What it takes to be a top performing sales person and what it takes to be a top performing front line sales leader is different!  Sure, every sales manager needs to leverage their rich experience as individual contributors.  It helps them understand and empathize with what their people are doing.  It helps them be more effective in coaching and developing their people.

But the behaviors, attitudes, skills, competencies, and experiences critical for being a top sales leader are very different from those of a top individual contributor.  We need to match the people we put into sales management roles with those things, not just their past performance as individual contributors.

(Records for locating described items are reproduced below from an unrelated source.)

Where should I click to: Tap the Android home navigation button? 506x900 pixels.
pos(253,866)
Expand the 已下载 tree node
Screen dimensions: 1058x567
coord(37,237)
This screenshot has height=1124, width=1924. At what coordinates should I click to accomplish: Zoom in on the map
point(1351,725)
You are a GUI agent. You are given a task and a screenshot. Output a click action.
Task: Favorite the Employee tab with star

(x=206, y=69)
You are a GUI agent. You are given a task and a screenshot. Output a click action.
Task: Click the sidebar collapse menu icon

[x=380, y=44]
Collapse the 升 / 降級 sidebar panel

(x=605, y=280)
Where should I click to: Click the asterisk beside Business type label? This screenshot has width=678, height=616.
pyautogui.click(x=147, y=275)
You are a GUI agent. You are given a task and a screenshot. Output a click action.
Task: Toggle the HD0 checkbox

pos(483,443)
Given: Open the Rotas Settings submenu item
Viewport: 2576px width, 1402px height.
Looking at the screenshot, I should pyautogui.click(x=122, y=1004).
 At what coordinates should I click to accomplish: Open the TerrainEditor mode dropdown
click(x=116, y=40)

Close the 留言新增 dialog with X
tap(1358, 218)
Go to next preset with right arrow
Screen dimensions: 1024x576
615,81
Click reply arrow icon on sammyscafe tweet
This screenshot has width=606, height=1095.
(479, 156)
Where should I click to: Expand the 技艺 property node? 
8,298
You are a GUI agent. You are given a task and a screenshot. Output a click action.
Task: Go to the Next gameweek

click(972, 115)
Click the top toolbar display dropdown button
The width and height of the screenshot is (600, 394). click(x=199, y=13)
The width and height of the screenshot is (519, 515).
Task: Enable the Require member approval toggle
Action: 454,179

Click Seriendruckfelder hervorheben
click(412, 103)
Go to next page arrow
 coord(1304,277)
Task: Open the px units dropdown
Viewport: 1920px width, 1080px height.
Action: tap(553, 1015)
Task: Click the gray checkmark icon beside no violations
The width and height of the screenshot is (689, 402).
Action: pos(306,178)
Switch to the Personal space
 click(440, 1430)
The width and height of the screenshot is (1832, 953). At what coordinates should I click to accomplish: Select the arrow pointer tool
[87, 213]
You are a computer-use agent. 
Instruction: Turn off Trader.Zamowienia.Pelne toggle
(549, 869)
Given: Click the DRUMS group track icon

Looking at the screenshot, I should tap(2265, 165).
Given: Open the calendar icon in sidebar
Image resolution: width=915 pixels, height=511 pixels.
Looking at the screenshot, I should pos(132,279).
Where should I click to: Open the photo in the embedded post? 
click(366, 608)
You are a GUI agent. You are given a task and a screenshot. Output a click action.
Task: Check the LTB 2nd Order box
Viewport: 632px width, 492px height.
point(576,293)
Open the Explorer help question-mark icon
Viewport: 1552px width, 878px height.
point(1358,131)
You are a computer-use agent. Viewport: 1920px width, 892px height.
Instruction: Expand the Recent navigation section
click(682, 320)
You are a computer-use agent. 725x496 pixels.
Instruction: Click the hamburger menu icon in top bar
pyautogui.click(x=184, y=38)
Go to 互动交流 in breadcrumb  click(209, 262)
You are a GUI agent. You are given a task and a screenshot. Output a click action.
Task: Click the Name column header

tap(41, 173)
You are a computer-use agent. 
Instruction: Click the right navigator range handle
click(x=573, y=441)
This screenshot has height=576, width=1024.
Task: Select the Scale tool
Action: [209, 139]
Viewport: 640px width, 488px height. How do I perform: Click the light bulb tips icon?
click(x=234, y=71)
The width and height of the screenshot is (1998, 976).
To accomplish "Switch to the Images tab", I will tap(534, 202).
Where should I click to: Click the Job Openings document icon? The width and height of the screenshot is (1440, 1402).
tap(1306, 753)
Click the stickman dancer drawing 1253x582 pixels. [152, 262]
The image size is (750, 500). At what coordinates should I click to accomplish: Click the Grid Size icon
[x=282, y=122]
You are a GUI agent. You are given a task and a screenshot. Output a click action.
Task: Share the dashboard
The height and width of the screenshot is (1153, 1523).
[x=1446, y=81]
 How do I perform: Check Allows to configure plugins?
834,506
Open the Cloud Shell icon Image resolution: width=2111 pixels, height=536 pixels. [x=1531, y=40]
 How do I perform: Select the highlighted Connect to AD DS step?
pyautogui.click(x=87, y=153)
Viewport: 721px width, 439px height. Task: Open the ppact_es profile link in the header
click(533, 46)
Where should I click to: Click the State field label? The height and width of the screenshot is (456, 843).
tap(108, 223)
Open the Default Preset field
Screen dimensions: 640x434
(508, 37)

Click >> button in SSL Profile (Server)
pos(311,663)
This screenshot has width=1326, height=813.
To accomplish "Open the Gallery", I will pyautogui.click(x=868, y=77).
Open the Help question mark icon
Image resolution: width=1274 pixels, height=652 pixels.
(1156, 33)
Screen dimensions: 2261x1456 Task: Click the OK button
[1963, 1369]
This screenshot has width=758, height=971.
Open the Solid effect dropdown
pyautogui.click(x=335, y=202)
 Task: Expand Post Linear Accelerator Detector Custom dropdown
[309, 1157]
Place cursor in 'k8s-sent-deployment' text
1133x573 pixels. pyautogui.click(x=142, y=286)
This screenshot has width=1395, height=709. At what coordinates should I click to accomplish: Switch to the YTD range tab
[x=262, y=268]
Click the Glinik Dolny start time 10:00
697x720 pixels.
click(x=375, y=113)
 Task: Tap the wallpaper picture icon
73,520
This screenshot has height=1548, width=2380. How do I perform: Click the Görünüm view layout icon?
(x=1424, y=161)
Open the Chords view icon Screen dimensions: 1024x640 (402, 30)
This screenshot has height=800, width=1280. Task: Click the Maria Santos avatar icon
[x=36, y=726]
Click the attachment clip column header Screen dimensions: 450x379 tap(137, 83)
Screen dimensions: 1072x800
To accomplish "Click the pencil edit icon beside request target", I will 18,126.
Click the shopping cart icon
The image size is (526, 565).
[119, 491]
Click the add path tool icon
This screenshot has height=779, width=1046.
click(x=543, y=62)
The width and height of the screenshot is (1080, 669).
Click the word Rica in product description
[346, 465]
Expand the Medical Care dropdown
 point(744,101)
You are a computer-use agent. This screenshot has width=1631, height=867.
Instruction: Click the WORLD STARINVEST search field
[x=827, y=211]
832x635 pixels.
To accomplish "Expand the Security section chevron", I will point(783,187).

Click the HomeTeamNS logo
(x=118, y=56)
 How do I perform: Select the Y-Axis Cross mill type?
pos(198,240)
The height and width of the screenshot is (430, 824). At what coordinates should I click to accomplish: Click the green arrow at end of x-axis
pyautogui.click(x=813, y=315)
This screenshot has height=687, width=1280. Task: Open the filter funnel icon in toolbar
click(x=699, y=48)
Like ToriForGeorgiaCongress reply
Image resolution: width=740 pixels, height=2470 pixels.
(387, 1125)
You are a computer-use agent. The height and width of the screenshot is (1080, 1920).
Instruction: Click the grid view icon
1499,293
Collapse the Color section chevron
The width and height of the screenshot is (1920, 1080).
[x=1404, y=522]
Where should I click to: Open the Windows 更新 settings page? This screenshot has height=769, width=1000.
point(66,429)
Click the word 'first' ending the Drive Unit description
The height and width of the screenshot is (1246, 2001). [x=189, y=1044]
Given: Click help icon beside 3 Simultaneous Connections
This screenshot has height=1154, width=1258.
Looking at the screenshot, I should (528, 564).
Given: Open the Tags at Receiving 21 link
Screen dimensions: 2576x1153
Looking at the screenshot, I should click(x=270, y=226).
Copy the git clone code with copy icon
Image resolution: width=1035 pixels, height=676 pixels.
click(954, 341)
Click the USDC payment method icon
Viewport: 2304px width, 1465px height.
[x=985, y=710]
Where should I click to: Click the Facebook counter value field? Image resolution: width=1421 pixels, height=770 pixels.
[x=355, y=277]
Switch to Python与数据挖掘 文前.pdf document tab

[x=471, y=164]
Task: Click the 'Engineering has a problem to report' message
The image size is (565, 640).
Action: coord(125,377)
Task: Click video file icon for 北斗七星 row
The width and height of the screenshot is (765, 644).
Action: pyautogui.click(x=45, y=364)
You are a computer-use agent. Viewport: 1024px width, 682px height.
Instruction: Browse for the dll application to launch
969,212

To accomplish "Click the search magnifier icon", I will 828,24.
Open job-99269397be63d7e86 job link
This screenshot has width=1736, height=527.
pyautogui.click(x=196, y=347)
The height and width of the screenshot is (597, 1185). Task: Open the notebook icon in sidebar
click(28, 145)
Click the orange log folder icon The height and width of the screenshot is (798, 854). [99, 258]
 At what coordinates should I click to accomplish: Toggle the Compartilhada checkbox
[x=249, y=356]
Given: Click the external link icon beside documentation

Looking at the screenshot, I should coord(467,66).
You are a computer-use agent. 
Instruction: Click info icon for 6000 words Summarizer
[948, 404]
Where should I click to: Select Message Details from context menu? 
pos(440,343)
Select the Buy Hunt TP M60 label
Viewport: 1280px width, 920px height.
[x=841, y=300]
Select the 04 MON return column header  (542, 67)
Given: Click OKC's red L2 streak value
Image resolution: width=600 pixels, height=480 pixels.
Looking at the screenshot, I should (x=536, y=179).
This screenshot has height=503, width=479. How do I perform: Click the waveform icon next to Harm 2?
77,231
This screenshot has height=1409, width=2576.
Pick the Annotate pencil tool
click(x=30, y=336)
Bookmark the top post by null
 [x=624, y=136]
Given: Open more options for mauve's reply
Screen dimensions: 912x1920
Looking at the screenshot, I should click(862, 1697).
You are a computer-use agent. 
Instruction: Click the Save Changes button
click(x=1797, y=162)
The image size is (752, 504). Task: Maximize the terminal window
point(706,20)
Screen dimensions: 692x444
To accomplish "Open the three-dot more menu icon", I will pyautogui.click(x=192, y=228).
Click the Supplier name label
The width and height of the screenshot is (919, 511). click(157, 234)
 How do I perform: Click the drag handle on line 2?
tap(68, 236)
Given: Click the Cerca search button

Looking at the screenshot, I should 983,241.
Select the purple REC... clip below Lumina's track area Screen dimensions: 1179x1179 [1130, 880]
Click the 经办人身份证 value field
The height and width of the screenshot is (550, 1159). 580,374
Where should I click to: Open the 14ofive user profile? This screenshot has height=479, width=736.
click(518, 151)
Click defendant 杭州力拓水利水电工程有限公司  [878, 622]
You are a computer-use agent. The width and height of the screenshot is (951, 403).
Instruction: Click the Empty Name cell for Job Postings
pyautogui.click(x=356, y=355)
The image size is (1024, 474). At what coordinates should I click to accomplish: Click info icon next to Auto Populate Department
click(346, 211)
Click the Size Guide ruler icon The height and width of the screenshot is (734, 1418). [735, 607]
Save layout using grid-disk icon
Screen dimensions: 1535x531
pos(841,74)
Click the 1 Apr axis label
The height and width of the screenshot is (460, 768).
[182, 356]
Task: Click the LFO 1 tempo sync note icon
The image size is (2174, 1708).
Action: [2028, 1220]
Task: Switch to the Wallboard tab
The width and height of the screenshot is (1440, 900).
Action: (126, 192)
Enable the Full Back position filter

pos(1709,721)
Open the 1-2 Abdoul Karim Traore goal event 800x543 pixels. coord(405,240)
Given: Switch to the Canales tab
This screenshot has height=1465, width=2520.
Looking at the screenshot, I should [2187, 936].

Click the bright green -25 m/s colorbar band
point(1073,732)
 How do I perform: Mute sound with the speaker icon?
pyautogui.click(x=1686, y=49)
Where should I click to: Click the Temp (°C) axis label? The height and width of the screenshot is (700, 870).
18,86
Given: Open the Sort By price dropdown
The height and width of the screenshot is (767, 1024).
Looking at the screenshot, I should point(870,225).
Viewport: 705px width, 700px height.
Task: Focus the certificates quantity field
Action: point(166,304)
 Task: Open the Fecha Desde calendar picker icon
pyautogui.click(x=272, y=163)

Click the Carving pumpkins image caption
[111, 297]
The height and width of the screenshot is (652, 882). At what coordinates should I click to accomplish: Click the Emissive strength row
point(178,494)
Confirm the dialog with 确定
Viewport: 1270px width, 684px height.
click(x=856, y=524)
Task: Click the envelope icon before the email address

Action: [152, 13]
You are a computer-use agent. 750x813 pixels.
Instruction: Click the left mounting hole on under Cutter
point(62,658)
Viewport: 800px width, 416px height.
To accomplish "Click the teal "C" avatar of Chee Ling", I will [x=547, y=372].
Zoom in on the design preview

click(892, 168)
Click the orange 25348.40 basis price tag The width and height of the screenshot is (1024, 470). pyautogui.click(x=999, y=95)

Losing a top performer is tragic.  Losing a top performer by moving them into a management role they can’t fulfill is stupidity.

Afterword:  Over the next four weeks, I will be focusing many of my posts on Front Line Sales Leaders.  Hopefully, I’ll whet your appetites to learn much more.  At the end of May, my book, the Sales Manager Survival Guide will be launched.  In the book, I’ll do a very deep dive into every aspect of being a top performing Front Line Sales Leader.  Over the past 9 months, I’ve been obsessed with sharing my experience and what I’ve learned from my clients and colleagues, writing at every free moment.  I’m really excited about the book and the early feedback I’ve received.

Stay tuned for more information about what’s in the book, some special resources that will be available at the web site, and more.Book Cover

  1. I blame the “team” metaphor for sports for this. On an sports team, the captain is usually one of the best players.

    Not needed for a corporate team.

  2. David many times the CEO thinks that the top sales manager promoted to VP/Sales manager is still going to continue selling and manage the salespeople.

    • Yes, it’s really short sighted thinking on the part of CEOs. Both jobs are full time, yet somehow the CEO thinks the sales manager can do both. What happens is everything suffers.

      The very worse thing a CEO can do is make a sales manager have a personal territory.

      The worse thing a sales manager can do is think his job is closing deals. His job is to maximize the performance of the sales people.

  3. Nicely done.  

    Shared it with our audience at Franchise-Info, which will get you more views on LinkedIn.